Le moratoire de cinq ans sur le gaz de schiste risque fort de ne jamais voir le jour. L'opposition libérale et caquiste ne semble pas vouloir adopter le projet de loi déposé mercredi par le ministre de l'Environnement, Yves-François Blanchet.

Il y propose d'interdire «les forages», les «opérations de fracturation» et les «essais d'injectivité» pour explorer ou exploiter le gaz de schiste. Les permis en vigueur seraient suspendus, sans indemnités. Ce moratoire ne s'appliquerait pas au pétrole de schiste. Il se limiterait aussi aux basses terres du Saint-Laurent. M. Blanchet se garde dans le projet de loi la possibilité d'étendre ce moratoire à l'ensemble du Québec, en adoptant un simple règlement sans faire un vote.

Le moratoire serait «effectif jusqu'à l'entrée en vigueur d'une loi établissant de nouvelles règles pour la recherche et l'exploitation des hydrocarbures». Si une telle loi n'est pas adoptée, il durerait cinq ans. Ce projet de loi devrait être déposé l'automne prochain par sa collègue ministre des Ressources naturelles, Martine Ouellet, prévoit-on.

Mais le projet de loi a du plomb dans l'aile. Le chef libéral Philippe Couillard promet d'en discuter en caucus avant de prendre officiellement position. Il a toutefois annoncé ses couleurs. «La gestion par moratoire, ce n'est pas une bonne façon de gérer le développement et l'économie du Québec», a-t-il lancé. Un moratoire est aussi difficile à annuler, a-t-il ajouté.

Le chef de la Coalition avenir Québec, François Legault, accuse le gouvernement péquiste de «dogmatisme». «Ce que fait le PQ aujourd'hui, c'est de dire: on va faire un moratoire de cinq ans, peu importe les études. Ils s'attaquent des fois au Parti conservateur en disant qu'ils sont idéologiques, qu'ils ne respectent pas la science, mais c'est exactement ce qu'ils font aujourd'hui.»

«Ce qu'on veut, c'est que le projet de loi dise clairement qu'il y a un moratoire jusqu'à ce qu'il y ait des études qui démontrent qu'il n'y a pas de dommages possibles pour l'environnement. C'est le gros bon sens», a-t-il poursuivi.

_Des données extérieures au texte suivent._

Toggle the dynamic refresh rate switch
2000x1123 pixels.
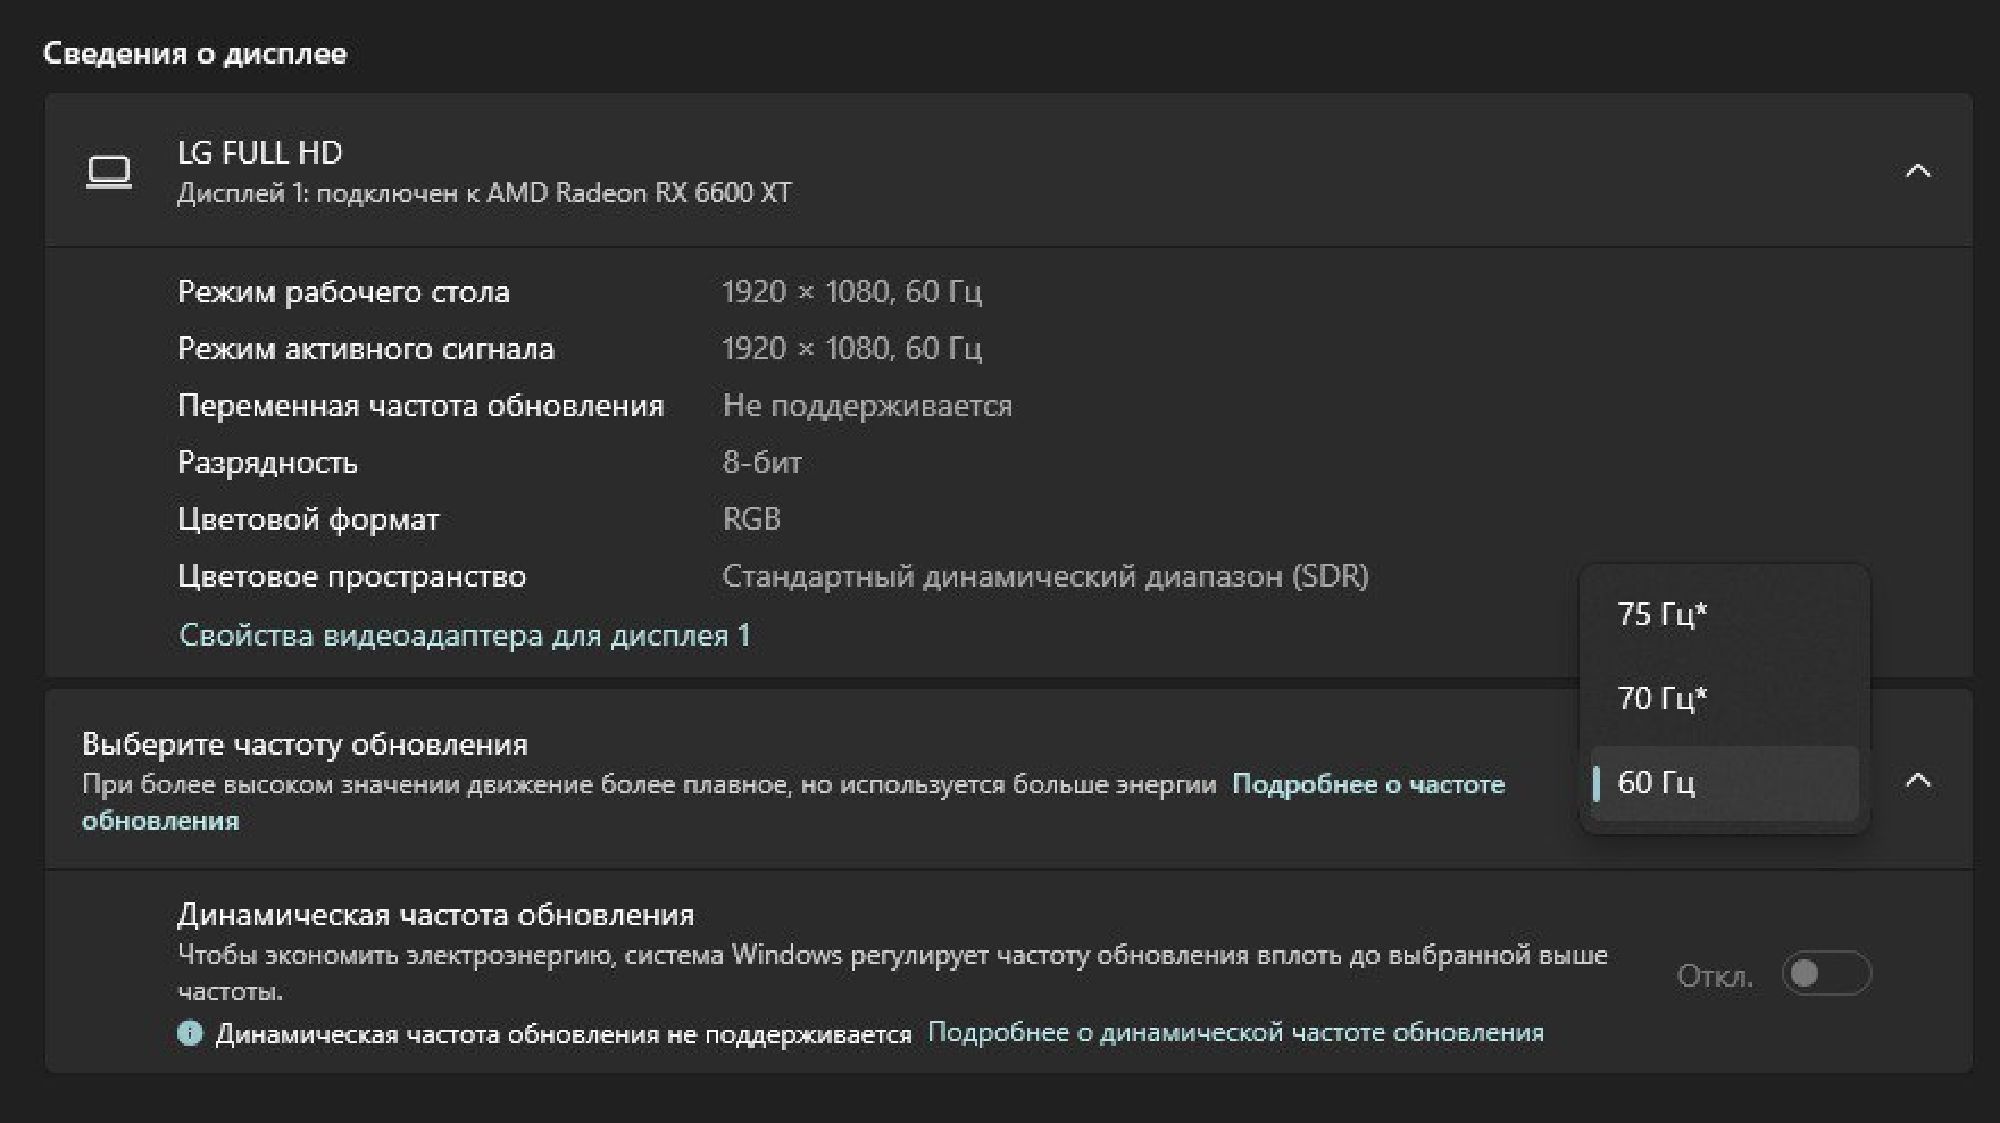pos(1825,974)
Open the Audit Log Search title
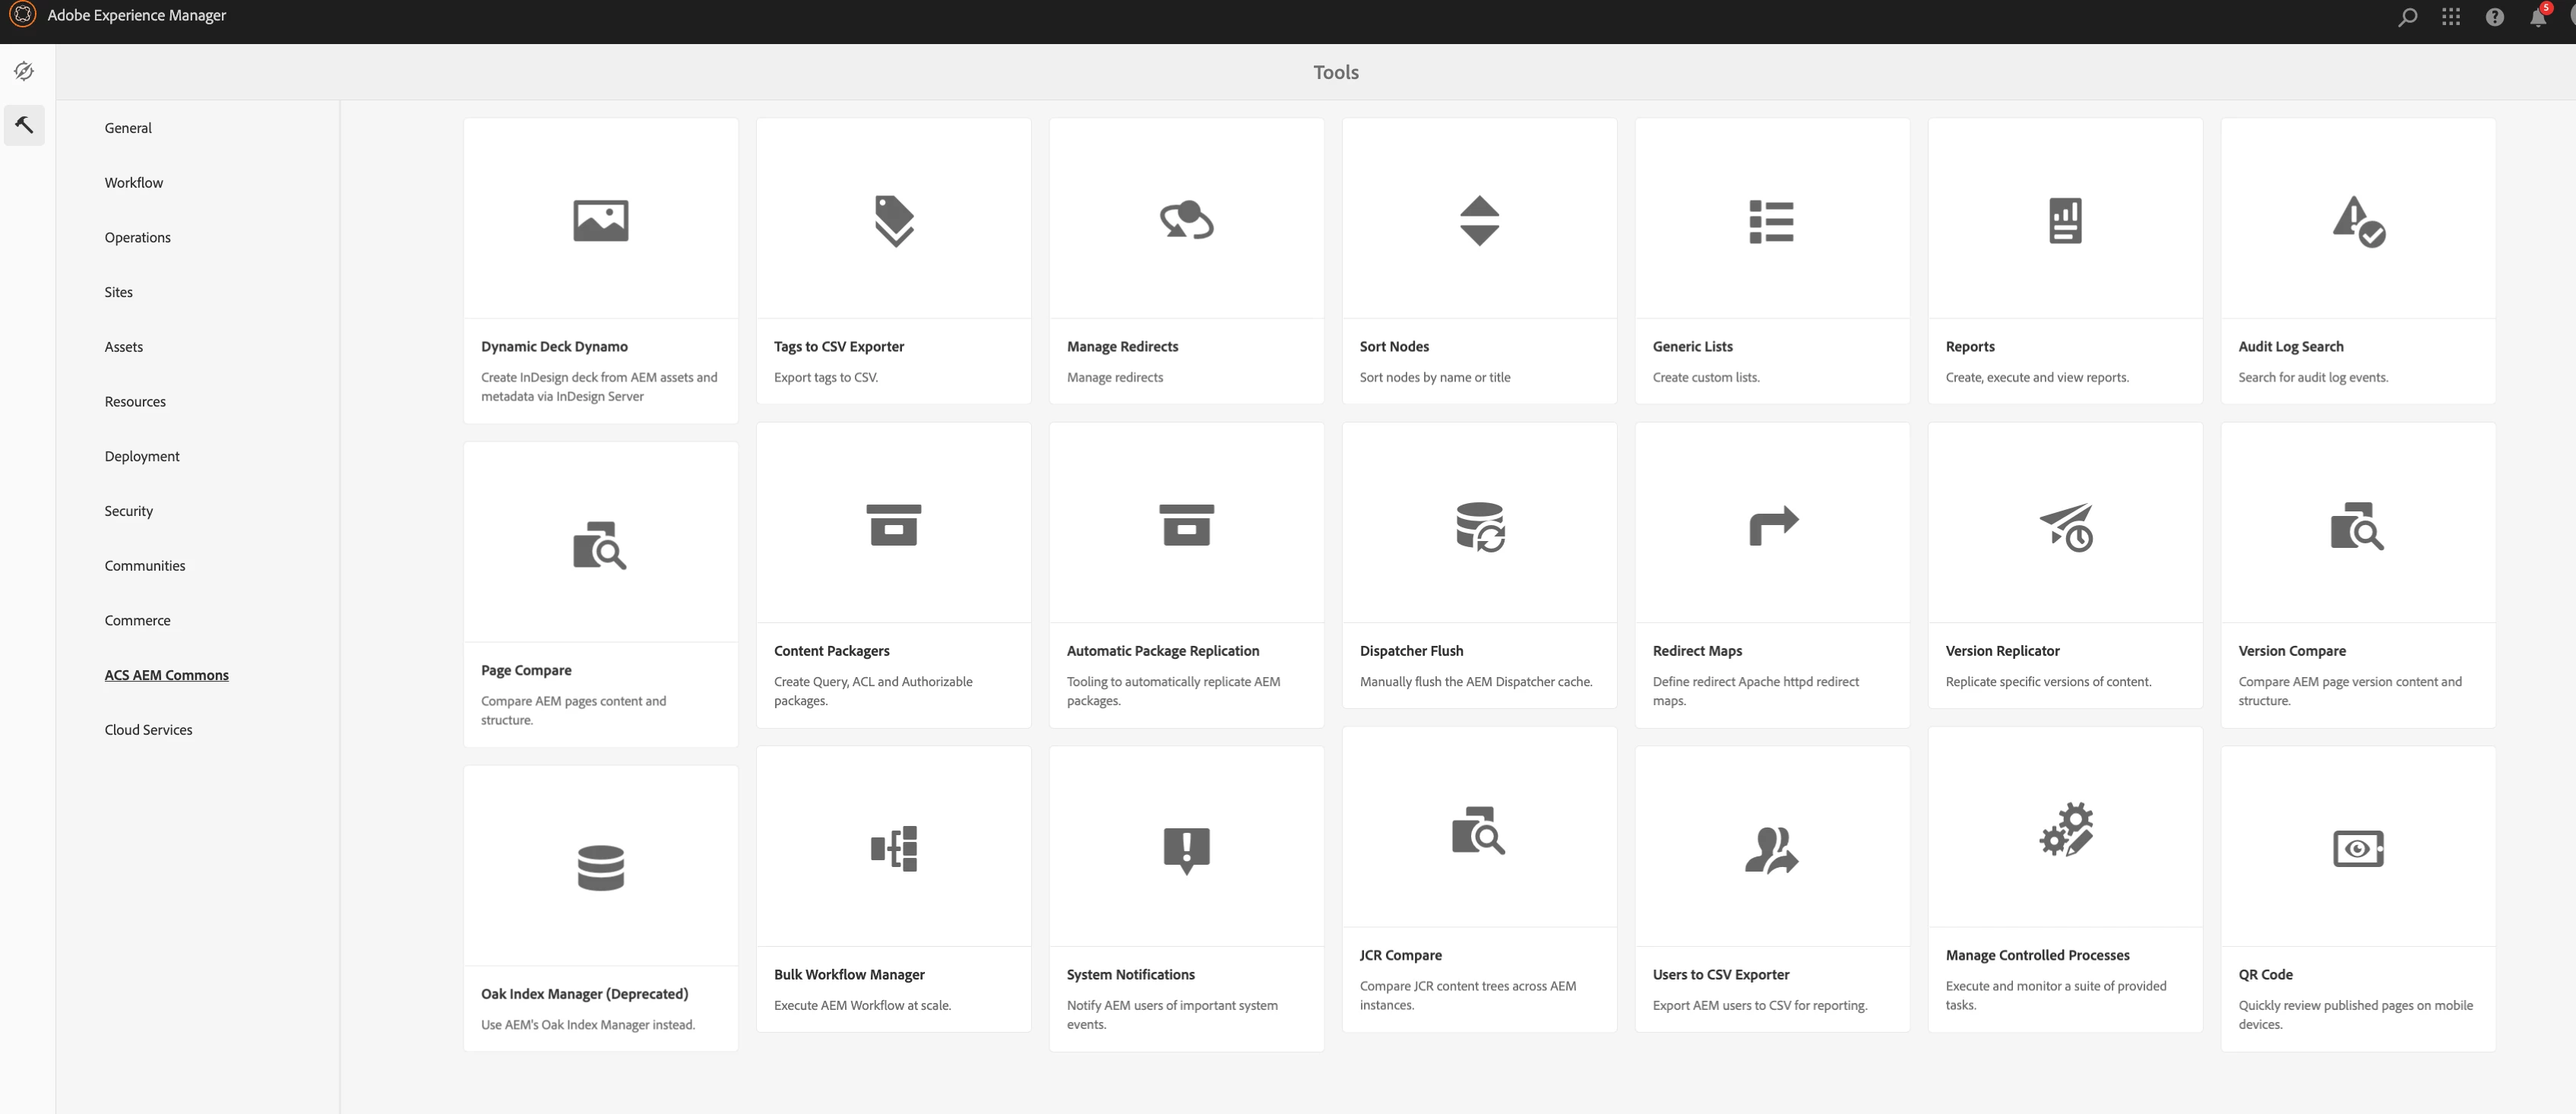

Pourtant, en février 2012, la CAQ votait en faveur d'une motion qui exigeait «un moratoire sur l'exploration, l'exploitation et la fracturation hydraulique [...] jusqu'à l'adoption d'une loi-cadre sur les hydrocarbures».

Cet hiver, le ministre Blanchet a commandé un BAPE générique sur le gaz de schiste. L'étude environnementale stratégique (ÉES), qui avait été lancée sous le gouvernement libéral a donc été transférée au BAPE (Bureau d'audiences publiques sur l'environnement). Les études seront donc suivies d'une consultation publique.

Mais pourquoi limiter le moratoire aux basses terres du Saint-Laurent? Le ministre Blanchet explique que c'est surtout dans cette région peuplée que se posait le problème de l'acceptabilité sociale. «Nous avons réagi à une situation précise et à un engagement précis», résume-t-il. L'île d'Anticosti n'est «pas densément peuplée», et n'est donc «pas confrontée aux mêmes enjeux d'acceptabilité sociale». Et une consultation environnementale devra de toute façon s'y tenir avant d'exploiter la ressource, assure-t-il.

«Ce n'est pas parce qu'il y a surtout des chevreuils à Anticosti et qu'ils ne peuvent pas voter qu'on n'a pas besoin de moratoire, a répliqué Amir Khadir. (...) On doit protéger l'environnement, pas seulement les électeurs.»

Pas de poursuite, dit l'industrie

Si un moratoire devait être adopté, l'Association pétrolière et gazière du Québec (APGQ) n'envisage pas intenter de poursuites. «Ce n'est pas exclu, mais ce n'est pas du tout ce qui est discuté en ce moment. Nous avons toujours dit que nous voulions collaborer avec le gouvernement, on continue d'avoir cette approche», indique Lidnsay Jacques Dubé de l'APGQ.

«On n'est pas entièrement déçu par le projet de loi, ajoute-t-elle. Ce n'est pas un revers complet, car il s'appliquerait seulement aux basses terres.»